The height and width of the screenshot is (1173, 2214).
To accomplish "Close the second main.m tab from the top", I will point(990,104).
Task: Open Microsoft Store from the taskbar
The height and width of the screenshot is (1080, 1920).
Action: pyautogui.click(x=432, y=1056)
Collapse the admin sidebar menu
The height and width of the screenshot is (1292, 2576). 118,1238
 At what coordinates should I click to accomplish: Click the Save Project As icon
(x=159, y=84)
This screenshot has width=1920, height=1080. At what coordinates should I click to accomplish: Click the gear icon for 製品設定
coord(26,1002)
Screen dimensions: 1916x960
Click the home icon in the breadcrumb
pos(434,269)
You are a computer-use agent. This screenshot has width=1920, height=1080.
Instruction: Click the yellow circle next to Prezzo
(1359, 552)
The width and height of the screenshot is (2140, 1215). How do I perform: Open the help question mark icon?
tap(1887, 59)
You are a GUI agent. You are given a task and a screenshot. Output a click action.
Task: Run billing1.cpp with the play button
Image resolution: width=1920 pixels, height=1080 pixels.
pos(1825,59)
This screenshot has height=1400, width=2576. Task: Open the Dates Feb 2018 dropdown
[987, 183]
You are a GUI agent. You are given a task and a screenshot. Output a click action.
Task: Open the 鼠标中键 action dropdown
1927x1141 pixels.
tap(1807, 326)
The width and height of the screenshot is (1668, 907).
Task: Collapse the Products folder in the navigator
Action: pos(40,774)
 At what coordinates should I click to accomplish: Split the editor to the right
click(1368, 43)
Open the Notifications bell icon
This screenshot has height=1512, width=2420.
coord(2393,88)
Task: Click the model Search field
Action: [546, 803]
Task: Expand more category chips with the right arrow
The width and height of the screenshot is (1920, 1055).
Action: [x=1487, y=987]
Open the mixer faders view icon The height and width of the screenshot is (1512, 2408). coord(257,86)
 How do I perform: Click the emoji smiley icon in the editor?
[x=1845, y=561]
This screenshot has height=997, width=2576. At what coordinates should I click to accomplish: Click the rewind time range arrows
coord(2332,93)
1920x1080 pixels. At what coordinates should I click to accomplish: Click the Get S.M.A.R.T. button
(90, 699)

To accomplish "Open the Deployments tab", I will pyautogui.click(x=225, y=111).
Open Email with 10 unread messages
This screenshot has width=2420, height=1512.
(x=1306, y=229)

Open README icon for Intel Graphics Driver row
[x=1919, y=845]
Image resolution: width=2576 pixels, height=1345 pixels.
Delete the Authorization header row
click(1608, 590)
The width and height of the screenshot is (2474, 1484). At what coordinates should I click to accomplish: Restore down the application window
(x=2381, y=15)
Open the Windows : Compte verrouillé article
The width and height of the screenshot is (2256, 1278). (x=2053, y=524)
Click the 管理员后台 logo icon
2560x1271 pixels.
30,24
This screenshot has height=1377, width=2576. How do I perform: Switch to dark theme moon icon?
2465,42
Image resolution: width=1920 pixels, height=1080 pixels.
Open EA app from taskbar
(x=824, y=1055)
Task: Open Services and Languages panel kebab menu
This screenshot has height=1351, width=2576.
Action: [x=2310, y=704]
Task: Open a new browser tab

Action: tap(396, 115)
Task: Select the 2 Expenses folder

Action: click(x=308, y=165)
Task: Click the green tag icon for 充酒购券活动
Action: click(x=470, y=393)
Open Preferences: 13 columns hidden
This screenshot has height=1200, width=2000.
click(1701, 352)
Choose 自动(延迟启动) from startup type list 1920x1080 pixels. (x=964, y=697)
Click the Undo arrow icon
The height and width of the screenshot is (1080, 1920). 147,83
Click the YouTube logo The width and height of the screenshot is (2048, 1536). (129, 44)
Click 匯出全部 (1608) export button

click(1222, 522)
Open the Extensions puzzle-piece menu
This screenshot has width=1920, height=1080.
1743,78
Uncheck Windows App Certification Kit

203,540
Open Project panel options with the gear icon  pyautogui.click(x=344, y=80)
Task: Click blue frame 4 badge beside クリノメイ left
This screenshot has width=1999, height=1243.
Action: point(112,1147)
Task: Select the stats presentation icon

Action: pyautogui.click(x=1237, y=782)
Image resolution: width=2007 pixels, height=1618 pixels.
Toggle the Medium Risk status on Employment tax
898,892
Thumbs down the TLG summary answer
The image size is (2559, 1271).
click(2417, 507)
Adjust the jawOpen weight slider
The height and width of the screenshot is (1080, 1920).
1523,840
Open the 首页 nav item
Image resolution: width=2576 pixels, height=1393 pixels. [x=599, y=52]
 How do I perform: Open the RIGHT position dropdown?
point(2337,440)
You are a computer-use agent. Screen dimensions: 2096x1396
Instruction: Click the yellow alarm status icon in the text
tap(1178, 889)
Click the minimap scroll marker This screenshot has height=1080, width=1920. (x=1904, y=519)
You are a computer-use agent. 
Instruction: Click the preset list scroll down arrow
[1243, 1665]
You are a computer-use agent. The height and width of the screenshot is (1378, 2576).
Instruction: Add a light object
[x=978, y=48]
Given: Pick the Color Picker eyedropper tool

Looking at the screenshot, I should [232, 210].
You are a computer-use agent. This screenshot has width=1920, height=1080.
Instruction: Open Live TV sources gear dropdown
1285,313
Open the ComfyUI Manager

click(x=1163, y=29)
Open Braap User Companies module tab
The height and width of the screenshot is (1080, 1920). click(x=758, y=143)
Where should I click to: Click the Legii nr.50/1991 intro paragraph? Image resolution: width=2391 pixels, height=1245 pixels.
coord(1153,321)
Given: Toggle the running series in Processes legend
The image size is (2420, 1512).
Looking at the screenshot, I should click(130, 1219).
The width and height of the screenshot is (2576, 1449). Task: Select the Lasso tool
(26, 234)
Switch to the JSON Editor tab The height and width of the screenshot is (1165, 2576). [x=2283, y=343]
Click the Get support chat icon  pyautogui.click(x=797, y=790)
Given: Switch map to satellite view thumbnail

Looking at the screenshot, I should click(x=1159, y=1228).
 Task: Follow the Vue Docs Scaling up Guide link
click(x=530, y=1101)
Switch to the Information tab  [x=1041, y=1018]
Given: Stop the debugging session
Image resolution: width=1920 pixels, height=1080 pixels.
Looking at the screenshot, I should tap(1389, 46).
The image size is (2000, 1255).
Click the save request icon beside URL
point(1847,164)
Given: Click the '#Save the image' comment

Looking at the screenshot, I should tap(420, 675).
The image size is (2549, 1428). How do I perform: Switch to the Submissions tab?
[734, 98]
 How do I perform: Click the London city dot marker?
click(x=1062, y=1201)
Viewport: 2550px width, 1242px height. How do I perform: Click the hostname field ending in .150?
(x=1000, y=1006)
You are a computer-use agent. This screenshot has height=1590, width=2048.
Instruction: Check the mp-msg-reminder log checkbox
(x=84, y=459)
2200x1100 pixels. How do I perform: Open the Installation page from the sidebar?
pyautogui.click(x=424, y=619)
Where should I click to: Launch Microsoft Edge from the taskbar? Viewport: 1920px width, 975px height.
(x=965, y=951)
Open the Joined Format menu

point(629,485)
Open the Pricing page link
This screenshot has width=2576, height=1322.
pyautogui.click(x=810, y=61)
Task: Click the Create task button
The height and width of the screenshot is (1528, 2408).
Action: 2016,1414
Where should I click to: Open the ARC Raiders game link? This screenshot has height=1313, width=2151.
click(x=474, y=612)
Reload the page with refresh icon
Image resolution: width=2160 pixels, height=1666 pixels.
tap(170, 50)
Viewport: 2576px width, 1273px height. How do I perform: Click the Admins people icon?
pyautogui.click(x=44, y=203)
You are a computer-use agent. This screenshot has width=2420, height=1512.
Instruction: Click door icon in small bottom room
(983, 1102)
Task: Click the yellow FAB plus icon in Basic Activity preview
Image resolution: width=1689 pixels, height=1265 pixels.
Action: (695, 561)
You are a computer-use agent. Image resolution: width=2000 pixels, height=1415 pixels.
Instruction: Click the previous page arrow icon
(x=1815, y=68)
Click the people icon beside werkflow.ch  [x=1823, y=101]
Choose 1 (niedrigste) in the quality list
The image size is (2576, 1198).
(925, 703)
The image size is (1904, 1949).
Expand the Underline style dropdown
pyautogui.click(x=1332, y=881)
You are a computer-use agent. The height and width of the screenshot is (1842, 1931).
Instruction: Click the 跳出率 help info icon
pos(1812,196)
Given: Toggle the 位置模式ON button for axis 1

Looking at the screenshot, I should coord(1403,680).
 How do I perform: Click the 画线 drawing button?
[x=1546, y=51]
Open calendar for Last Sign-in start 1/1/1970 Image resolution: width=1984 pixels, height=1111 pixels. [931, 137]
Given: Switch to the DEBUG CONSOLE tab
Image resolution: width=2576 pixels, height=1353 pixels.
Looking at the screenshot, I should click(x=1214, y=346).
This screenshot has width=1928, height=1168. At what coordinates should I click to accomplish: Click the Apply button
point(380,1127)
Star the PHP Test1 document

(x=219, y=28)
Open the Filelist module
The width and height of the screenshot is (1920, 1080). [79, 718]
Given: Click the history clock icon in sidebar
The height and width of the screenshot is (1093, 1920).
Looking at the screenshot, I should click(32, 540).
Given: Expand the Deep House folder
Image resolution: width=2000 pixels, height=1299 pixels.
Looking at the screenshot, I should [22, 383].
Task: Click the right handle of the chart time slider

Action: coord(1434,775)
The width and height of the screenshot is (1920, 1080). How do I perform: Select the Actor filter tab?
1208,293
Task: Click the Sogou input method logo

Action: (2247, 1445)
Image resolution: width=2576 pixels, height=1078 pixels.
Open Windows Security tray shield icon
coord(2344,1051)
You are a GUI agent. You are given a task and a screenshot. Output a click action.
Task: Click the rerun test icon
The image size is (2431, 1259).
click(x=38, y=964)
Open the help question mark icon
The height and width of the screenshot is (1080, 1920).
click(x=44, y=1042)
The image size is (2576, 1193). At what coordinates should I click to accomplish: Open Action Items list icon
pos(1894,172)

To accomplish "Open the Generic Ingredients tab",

- - -

Check each line of the listing for the word "dimensions" and state how many lines contain it, with no other words.

2